Google’s Wing Plans To Launch Drone Delivery Service In Dallas Fort-Worth Area

Wing, the drone delivery unit of Google parent company Alphabet, aims to set up shop in the suburbs of Dallas-Ft. Worth, the company said Wednesday, in what would be the first residential drone delivery service in a major metropolitan area in the United States. 

KEY FACTS

Wing said it plans to begin test flights in the Dallas-Ft. Worth bedroom communities of Frisco and Little Elm, and hopes to win the necessary approvals at the local, state and federal levels to launch commercial service in those cities in the coming months.

Wing aims to launch local service in partnership with Walgreens from a store that a spokesperson said would be able to fulfill orders for a limited range of merchandise from customers in an area containing upward of 50,000 people in Frisco and Little Elm.

The drones will be dispatched from a small shipping container configured as a drone base in the Walgreens’ parking lot, and will make deliveries of cargo up to 3 pounds in weight to customers in its service area — primarily those with single-family homes that have yards — who have a suitable spot to which a package can be lowered from the drone by a tether.

Wing says to make a delivery, customers must have a private area at least the size of a picnic blanket that is free of obstacles like bushes or trees. 

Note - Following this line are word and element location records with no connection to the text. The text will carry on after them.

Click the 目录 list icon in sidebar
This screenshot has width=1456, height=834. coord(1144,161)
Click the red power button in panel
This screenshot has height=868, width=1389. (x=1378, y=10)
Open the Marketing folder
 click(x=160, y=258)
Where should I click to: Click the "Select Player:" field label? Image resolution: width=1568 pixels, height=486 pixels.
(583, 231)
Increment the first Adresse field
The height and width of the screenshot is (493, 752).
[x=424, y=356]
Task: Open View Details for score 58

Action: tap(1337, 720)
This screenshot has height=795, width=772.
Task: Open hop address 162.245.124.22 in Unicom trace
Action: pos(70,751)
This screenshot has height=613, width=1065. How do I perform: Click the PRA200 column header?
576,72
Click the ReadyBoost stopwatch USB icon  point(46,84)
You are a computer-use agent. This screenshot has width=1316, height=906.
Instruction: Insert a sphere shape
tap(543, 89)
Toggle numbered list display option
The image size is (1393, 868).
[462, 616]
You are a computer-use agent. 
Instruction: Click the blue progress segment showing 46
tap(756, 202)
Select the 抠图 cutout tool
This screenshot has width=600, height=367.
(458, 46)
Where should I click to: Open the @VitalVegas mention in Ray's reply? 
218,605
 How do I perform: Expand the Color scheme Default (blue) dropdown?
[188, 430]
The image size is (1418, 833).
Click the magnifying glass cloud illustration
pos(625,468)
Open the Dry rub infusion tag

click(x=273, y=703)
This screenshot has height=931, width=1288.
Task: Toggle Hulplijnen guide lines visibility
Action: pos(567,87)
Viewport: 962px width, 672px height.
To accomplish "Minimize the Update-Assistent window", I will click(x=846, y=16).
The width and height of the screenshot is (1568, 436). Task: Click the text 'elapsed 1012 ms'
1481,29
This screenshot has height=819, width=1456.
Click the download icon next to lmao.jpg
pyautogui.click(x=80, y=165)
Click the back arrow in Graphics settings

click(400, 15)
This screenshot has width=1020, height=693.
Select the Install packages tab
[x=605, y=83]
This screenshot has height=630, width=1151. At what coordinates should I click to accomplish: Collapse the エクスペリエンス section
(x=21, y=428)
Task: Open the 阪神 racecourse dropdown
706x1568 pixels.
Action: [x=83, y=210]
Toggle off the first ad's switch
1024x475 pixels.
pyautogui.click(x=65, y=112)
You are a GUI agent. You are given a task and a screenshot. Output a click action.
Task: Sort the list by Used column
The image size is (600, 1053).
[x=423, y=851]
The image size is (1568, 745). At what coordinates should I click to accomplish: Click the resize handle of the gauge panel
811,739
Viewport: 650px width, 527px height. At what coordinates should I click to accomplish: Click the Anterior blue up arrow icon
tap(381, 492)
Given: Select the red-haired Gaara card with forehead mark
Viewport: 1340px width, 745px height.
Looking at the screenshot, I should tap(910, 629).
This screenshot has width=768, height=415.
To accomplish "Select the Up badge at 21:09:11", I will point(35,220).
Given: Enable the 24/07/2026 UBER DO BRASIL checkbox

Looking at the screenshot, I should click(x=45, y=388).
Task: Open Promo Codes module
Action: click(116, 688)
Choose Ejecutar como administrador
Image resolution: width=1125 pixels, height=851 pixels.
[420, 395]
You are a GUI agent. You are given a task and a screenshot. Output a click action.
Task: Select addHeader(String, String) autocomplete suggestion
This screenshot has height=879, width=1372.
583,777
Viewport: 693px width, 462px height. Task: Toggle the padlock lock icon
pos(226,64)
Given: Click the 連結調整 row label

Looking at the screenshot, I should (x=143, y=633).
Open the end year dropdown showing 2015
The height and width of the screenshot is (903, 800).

Wing is also partnering with the property developer Hillwood to establish a drone delivery hub in its mixed residential and commercial community Frisco Station.

Wing said it’s hoping to receive permission to operate drone flights beyond the pilot’s line of sight.

Wing has been trialling its drone delivery service since 2019 in the town of Christiansburg, Va., where demand increased during the early days of the pandemic, as well as in locations in Helsinki and two Australian cities.

KEY BACKGROUND

Wing has been conducting test flights of the drones in the Dallas Fort-Worth area since June at Hillwood’s AllianceTexas Flight Test Center, where Hillwood, which is controlled by H. Ross Perot Jr.,  has also conducted package delivery tests with Bell using a larger unmanned aircraft. Wing started testing its drone delivery service in Christiansburg under a federal initiative called the UAS Integration Pilot Program, making it the first residential drone delivery service in the U.S. Under that pilot program, which came about after the Federal Aviation Administration granted Wing certification as an air carrier, the drones have flown at a cruising altitude of 150 feet and a speed of 65 mph over the city, eventually descending to an altitude of about 23 feet in order to drop its cargo at a home.